**Exercise description:** Reproduce the entries starting at the line that contains "Open item number 220519" and ending at the line that contains "click(242, 49)", replacing "SISTEM LISTRIK" with "SISTEM AIR" and keeping everything else the same.

========================================

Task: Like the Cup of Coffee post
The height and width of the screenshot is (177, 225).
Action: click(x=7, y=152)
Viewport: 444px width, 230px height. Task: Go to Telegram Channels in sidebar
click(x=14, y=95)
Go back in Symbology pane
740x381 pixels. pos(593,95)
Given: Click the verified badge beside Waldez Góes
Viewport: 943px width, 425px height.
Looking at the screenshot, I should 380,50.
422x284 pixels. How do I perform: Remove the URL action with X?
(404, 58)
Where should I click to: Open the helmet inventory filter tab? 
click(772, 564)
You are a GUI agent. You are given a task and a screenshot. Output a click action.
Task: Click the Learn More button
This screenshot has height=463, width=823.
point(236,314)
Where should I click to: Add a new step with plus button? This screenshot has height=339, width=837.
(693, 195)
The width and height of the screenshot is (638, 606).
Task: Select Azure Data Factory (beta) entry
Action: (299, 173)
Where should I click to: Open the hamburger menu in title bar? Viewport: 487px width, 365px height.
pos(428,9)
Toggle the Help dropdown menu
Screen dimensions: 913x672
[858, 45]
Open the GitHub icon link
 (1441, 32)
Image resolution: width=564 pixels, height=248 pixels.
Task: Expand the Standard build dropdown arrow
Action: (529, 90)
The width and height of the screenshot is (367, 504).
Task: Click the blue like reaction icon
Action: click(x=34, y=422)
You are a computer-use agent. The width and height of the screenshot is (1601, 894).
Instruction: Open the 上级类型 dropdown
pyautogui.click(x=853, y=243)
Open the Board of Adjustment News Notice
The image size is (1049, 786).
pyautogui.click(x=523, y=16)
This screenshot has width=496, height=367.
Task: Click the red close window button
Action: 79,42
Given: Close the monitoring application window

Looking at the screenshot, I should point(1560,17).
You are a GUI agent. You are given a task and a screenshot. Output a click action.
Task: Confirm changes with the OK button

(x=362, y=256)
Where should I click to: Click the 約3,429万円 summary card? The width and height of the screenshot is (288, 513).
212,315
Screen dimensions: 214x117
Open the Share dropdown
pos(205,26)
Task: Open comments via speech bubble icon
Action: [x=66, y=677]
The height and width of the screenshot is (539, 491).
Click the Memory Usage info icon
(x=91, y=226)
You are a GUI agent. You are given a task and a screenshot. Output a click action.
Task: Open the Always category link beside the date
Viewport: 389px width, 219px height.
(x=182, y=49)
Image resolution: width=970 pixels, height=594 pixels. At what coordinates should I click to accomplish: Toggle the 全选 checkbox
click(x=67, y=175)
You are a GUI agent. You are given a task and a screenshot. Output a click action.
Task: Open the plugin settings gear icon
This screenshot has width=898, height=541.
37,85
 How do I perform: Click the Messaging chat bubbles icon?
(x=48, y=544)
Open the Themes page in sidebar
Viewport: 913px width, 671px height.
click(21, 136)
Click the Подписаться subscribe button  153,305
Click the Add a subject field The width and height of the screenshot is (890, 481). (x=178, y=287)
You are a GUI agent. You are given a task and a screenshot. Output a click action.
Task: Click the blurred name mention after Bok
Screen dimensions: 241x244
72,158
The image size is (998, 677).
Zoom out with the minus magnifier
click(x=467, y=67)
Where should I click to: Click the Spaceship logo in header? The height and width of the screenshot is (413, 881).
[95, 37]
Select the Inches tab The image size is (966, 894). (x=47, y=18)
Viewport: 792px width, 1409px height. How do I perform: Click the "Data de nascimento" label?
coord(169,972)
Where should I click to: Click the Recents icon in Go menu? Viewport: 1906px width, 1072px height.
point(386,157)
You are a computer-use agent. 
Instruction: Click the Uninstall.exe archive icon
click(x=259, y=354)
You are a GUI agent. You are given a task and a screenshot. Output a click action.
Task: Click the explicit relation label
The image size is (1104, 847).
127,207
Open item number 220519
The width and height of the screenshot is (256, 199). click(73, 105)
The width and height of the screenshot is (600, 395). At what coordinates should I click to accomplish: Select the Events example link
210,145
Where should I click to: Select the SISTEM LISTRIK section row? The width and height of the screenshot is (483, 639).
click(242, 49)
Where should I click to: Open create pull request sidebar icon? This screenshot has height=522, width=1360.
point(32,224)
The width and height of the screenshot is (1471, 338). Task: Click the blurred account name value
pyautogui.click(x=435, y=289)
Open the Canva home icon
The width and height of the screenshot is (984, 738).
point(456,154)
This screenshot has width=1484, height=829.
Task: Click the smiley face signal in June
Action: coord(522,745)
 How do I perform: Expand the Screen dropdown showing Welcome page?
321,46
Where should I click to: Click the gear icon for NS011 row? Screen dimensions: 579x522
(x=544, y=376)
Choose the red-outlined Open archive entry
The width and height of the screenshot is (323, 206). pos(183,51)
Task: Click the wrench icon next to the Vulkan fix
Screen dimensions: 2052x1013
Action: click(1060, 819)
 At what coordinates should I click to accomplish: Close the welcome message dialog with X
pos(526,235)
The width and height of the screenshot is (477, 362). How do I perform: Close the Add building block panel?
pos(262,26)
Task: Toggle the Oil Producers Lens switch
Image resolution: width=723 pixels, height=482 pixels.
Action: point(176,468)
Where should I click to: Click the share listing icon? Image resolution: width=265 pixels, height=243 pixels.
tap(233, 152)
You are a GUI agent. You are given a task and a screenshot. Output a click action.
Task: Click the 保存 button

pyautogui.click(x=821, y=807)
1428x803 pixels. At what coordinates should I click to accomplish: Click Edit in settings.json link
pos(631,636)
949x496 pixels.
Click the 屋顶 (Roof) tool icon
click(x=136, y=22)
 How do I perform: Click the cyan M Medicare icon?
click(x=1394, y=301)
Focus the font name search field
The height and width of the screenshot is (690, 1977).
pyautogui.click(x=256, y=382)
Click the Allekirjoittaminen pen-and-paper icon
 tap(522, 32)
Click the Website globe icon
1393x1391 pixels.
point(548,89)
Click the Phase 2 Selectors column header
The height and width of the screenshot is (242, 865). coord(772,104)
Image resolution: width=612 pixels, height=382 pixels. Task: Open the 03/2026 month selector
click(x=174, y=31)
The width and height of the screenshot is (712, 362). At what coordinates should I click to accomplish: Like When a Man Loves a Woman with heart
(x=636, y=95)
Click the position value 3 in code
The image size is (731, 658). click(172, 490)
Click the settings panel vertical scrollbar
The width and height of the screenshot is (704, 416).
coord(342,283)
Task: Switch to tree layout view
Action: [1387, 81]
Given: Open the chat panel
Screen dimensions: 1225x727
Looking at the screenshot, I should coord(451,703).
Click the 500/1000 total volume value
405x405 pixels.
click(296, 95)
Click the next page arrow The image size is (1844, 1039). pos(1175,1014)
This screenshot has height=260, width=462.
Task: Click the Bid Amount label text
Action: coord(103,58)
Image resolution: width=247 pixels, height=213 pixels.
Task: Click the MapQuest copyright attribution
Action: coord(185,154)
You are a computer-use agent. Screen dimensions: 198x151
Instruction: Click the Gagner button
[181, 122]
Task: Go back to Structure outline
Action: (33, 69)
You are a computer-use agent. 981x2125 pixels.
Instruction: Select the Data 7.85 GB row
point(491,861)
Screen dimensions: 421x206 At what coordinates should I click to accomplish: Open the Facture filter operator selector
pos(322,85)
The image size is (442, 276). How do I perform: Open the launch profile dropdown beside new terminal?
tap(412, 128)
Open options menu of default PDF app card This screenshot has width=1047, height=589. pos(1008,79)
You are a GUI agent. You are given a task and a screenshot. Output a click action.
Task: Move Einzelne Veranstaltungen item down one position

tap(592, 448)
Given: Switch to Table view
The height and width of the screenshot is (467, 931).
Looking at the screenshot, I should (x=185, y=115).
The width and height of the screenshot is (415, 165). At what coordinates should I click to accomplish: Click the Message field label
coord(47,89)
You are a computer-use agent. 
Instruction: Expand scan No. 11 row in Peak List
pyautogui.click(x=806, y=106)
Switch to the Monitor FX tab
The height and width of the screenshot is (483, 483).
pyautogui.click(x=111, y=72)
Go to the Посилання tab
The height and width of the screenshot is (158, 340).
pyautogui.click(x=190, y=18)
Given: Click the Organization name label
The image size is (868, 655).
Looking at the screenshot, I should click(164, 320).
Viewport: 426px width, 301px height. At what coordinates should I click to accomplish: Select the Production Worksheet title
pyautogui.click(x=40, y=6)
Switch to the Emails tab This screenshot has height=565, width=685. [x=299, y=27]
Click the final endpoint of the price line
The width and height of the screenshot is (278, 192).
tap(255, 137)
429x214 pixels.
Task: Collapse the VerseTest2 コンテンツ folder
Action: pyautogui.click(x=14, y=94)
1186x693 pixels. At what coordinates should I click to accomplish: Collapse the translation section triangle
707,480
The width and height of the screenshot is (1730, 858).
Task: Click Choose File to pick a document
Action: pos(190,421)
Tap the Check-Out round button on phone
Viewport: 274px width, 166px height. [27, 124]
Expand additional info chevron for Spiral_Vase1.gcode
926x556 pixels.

========================================

**Output for this exercise:**
Open item number 220519
The width and height of the screenshot is (256, 199). click(73, 105)
The width and height of the screenshot is (600, 395). At what coordinates should I click to accomplish: Select the Events example link
210,145
Where should I click to: Select the SISTEM AIR section row? The width and height of the screenshot is (483, 639).
click(242, 49)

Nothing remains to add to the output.